Regarding @xavier’s concern, I don’t think it is an issue that the point normals all point in the same direction. In fact, this is what we would expect since it is just a 2D image. The important part is that they always point out of the image (not randomly in the opposite direction) and that we can use the curvature directions in a principled way. From what I can see in your implementation, you extract the principal curvature directions with Sobel filters, which looks like a good solution. Maybe one thing you could do is visualize the extracted curvature directions to make sure they look as expected.
Viviane

sknudstrup · May 27, 2025, 7:29pm

Hi skj, neat project! I’ll just say that the view initialization functions (like find_location_to_look_at) will require that your object is located in 3D space in a “reasonable” way. In short, it’s going to compute how much the sensor should pitch/yaw in order to land on a certain point in 3D space using basic trigonometry, so if the z-axis values in the observed patch are strange, then this function won’t work, and you’ll likely never end up with an on-object view if you started off-object.

I don’t know how your agent and object/digit are initialized positionally, but I’d recommend you set it up so that the image is around 0.2 m from the agent. For image areas where there is a stroke, have it return a depth value around 0.2 m, and for non-stroke areas, have the depth be >= 1.0 m. I’m not sure if that’ll work for your setup without looking at the code, but from the pretrained models (which should be in world coordinates), the z-values look close to zero, so if those are the 3D coordinates observed during an episode, then the near-zero z-values could be problematic for find_location_to_look_at.

skj9865 · May 29, 2025, 1:05am

Hi,

I’ve run into a new issue during my experiments, and I think something might be fundamentally off.

Evidence not updating

As you can see in the screenshot above, no evidence updates are happening during inference.

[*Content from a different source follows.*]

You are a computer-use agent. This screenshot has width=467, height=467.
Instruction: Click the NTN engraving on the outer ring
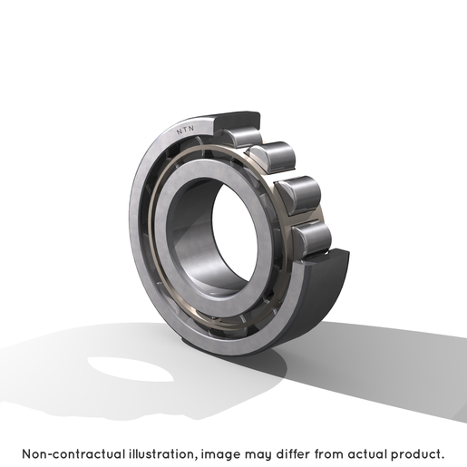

Previously, I reported a result of 490 “true positives” out of 600 samples,
but now I realize that this count only reflected the number of possible matches, not actual evidence-based decisions.
Since evidence wasn’t being updated, all graph models remained active as candidates throughout the episode.

Now I’m trying to understand why this is happening.

Questions

1. Patch in graph_matching_loggers.py — could this be related?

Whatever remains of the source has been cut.